We then do the x axis.

We calculate the x value of the point of intersection:

$i'_x = j'_x + j'_z {k'_x - j'_x \over j'_z - k'_z}$

If i'x is over 1 or under 0, then the ray does not intersect with the triangle. Otherwise, we do the same with the y axis.

If i'y is over 1 or under 0, or i'x + i'y is over 1, then the ray does not intersect with the triangle, and we can go home.

If we have reached this point, then we have found an intersection between the ray and the triangle.

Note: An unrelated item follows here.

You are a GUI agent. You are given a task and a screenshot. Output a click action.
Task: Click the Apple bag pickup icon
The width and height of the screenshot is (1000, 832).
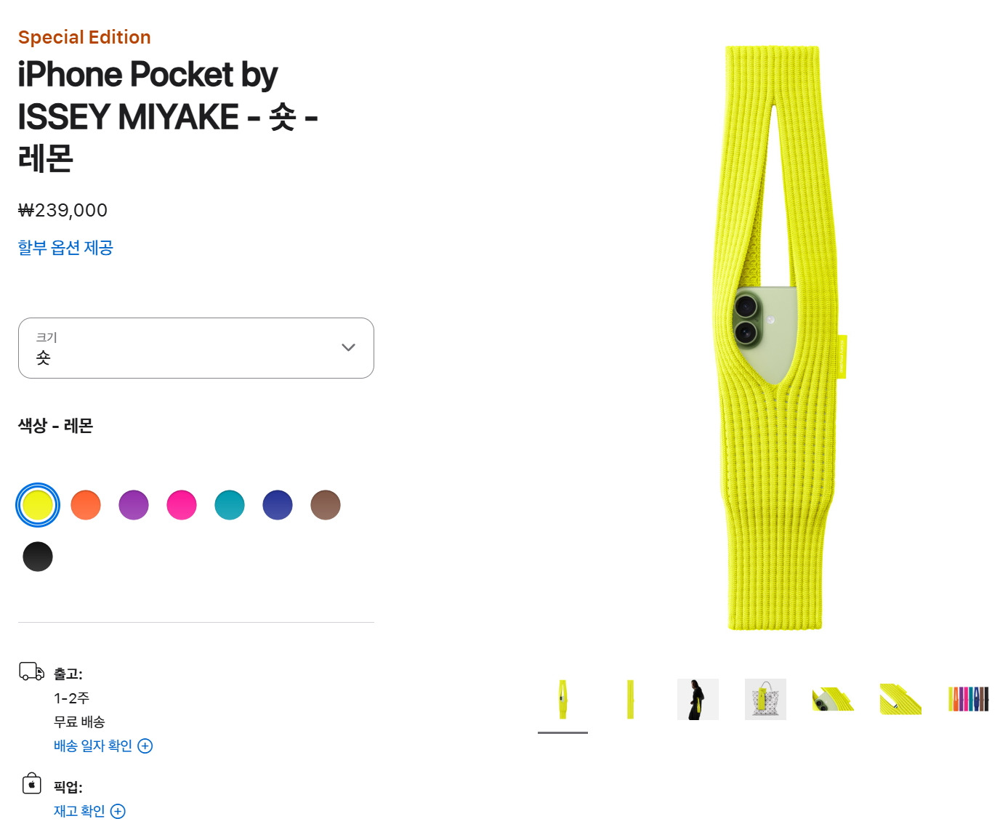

Here's some code to do this:

 double *collide (double **R, double *j, double *k){ 

 double J[3], K[3]; static double i[2]; J[2] = R[2][0] * j[0] + R[2][1] * j[1] + R[2][2] * j[2] + R[2][3]; K[2] = R[2][0] * k[0] + R[2][1] * k[1] + R[2][2] * k[2] + R[2][3]; if (J[2] * K[2] >= 0){ return NULL; } J[0] = R[0][0] * j[0] + R[0][1] * j[1] + R[0][2] * j[2] + R[0][3]; K[0] = R[0][0] * k[0] + R[0][1] * k[1] + R[0][2] * k[2] + R[0][3]; i[0] = J[0] + J[2] * ((K[0] - J[0]) / (J[2] - K[2])); if (i[0] < 0 || i[0] > 1){ return NULL; } J[1] = R[1][0] * j[0] + R[1][1] * j[1] + R[1][2] * j[2] + R[1][3]; K[1] = R[1][0] * k[0] + R[1][1] * k[1] + R[1][2] * k[2] + R[1][3]; i[1] = J[1] + J[2] * ((K[1] - J[1]) / (J[2] - K[2])); if (i[1] < 0 || i[1] > 1 || i[0] + i[1] > 1){ return NULL; } return i; 

} 

If we wanted to, we could use i'x and i'y to do further detection - e.g. if we have a texture that has holes in it, we could determine whether the ray passes through one of those holes.